→ WHAT NEEDS TO BE DONE
Write out the part of the album review below starting with "Carly Rae Jepsen –" and going on through "Jepsen a sword.", word for word.

→ READING PASSAGE

────────────────────

Carly Rae Jepsen – ‘Dedicated’ Album Review

Carly Rae Jepsen

“Petition to give Carly Rae Jepsen a sword,” Tumblr blogger Swordlesbianopinions wrote on Jan. 1, 2018, the clarity of a new year at hand and a vision of pop’s most earnest singer as warrior queen in mind.

“I like her and think she should have one,” the post continued, drolly, without any intention of starting an actual petition. The irony was acute but the affection authentic.

The thing is, we kind of did give Carly Rae Jepsen a sword.

When E•MO•TION came out in 2015, its U.S. pop prospects were so uncertain that manager Scooter Braun went for the sure thing and released it months early in Japan, where Jepsen apparently had more of a lingering following. It was the opposite of a surprise release, of a Beyoncé-level event certain of its ability to stop time and cleave culture. Jepsen had had one of the biggest hits ever—”Call Me Maybe”—but there seemed to be little faith in her power to do so again. The Japanese release was not quite straight-to-VHS, but it did mean the album leaked, and was passed quickly among critics who discretely shared links in Twitter DMs and were given a rare, lengthy window to quietly absorb one of the best records of the year. After the world had legally heard it months later, they agreed: it made No. 3 on Pazz and Jop. Not everyone came around—it got a brush-off 7-point-something from Pitchfork, where sometimes that score is cover for a gushing, secret Best New Music but in this case left the writer calling her an empty vessel: “We don’t learn much about Jepsen,” he wrote, after praising her multiple collaborators.

Less than a year later, there she was, absolutely murdering Pitchfork’s Chicago festival in the Summer of CarJeps, a U.S. tour that didn’t reach the arenas she once played with Justin Bieber as a top 40 phenom but found her—show by show, fest by fest—building an audience that was coming for her, not a hit single. Between the critical acclaim and the fandom, she became, to quote Thanos, inevitable. When somebody did finally give her a sword, albeit plastic and inflated and safe enough to get through venue security, she was playing Lollapalooza.

────────────────────

→ INFORMATION SUPPLIED
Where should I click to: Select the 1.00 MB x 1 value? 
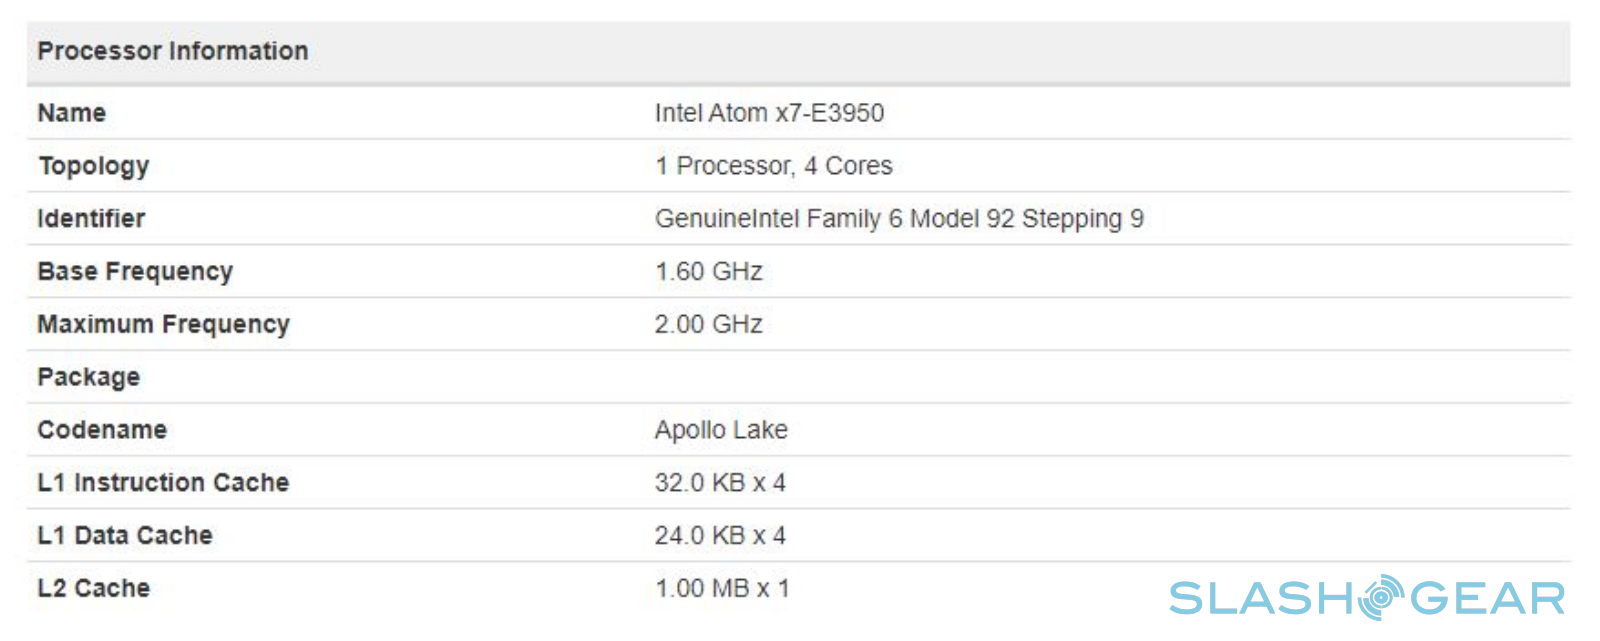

────────────────────

→ REPLY TO THE TASK
Carly Rae Jepsen – ‘Dedicated’ Album Review

Carly Rae Jepsen

“Petition to give Carly Rae Jepsen a sword,” Tumblr blogger Swordlesbianopinions wrote on Jan. 1, 2018, the clarity of a new year at hand and a vision of pop’s most earnest singer as warrior queen in mind.

“I like her and think she should have one,” the post continued, drolly, without any intention of starting an actual petition. The irony was acute but the affection authentic.

The thing is, we kind of did give Carly Rae Jepsen a sword.